**REQUIRED WORK**
Exact reproduction required: the lines below from the line with "Viewport: 507px width, 296px" to the line with "the address bar", both ends included, and no others.

**EXTRACTED DATA**

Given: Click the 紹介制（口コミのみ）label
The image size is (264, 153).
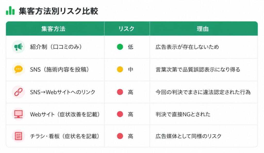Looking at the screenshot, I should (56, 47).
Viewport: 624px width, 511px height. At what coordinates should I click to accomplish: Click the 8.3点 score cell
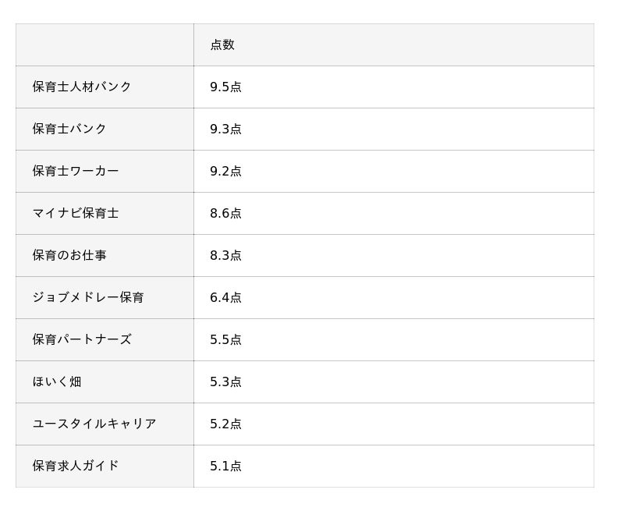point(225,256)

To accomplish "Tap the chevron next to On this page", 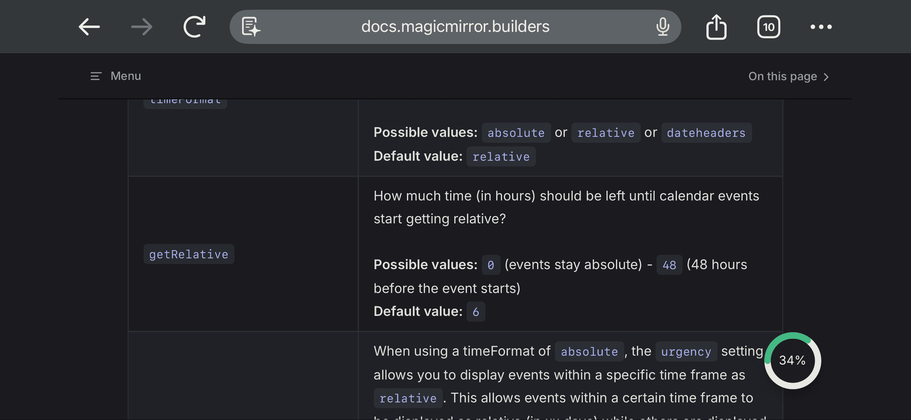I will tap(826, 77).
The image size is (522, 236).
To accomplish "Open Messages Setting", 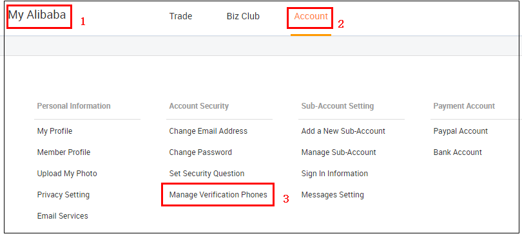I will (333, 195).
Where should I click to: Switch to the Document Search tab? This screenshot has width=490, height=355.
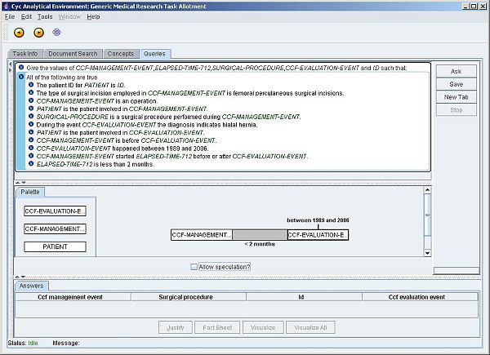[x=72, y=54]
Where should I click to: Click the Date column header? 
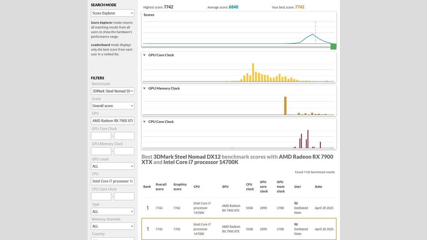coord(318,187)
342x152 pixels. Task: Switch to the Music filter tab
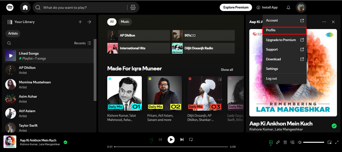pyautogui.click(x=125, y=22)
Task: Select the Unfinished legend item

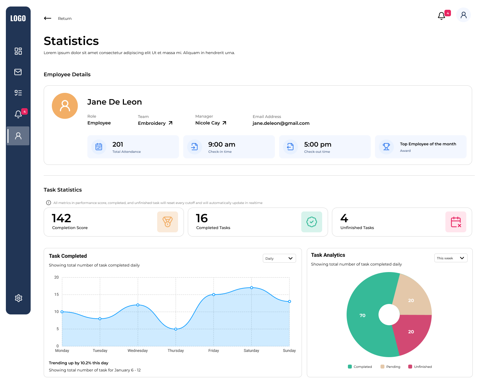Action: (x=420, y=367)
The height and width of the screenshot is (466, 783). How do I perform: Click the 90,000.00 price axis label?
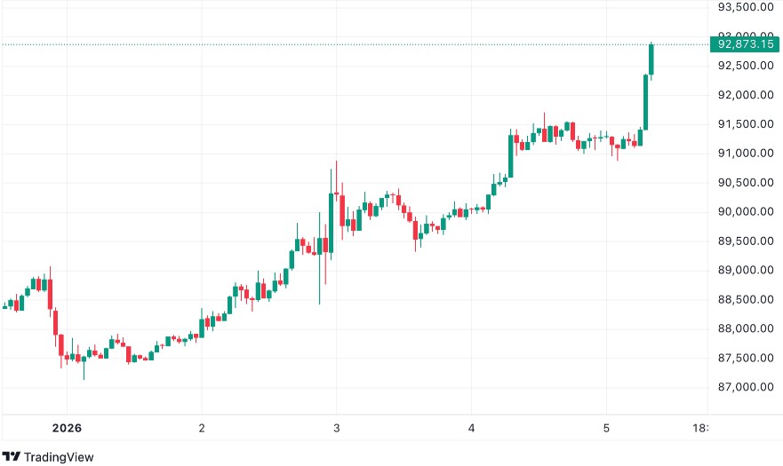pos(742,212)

--

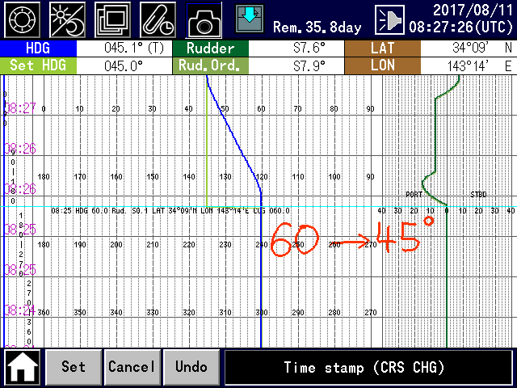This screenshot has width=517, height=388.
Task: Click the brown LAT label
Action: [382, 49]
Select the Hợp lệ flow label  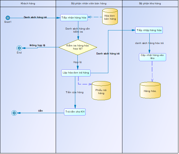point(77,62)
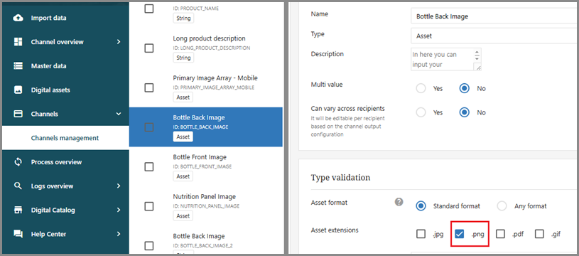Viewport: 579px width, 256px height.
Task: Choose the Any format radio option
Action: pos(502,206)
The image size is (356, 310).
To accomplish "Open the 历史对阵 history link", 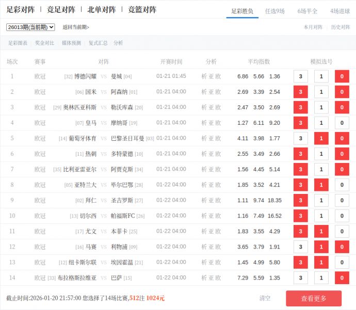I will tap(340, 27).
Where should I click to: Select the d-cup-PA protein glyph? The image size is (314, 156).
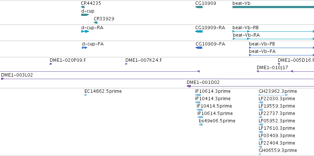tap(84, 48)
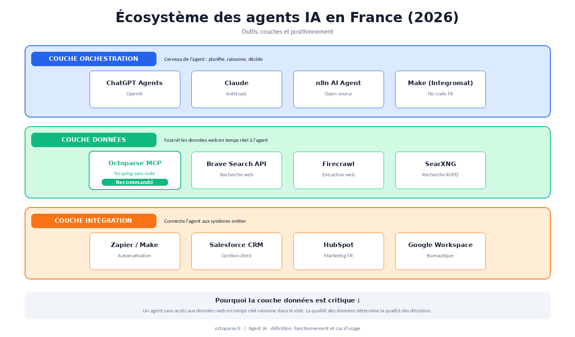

* * *

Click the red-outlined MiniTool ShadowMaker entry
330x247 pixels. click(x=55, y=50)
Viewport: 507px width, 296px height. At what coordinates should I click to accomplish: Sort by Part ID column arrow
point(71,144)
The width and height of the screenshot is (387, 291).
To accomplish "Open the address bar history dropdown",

**EXPECTED ANSWER**
Viewport: 507px width, 296px height. At what coordinates should I click to accomplish: Sort by Part ID column arrow
point(71,144)
The width and height of the screenshot is (387, 291).
To accomplish "Open the address bar history dropdown",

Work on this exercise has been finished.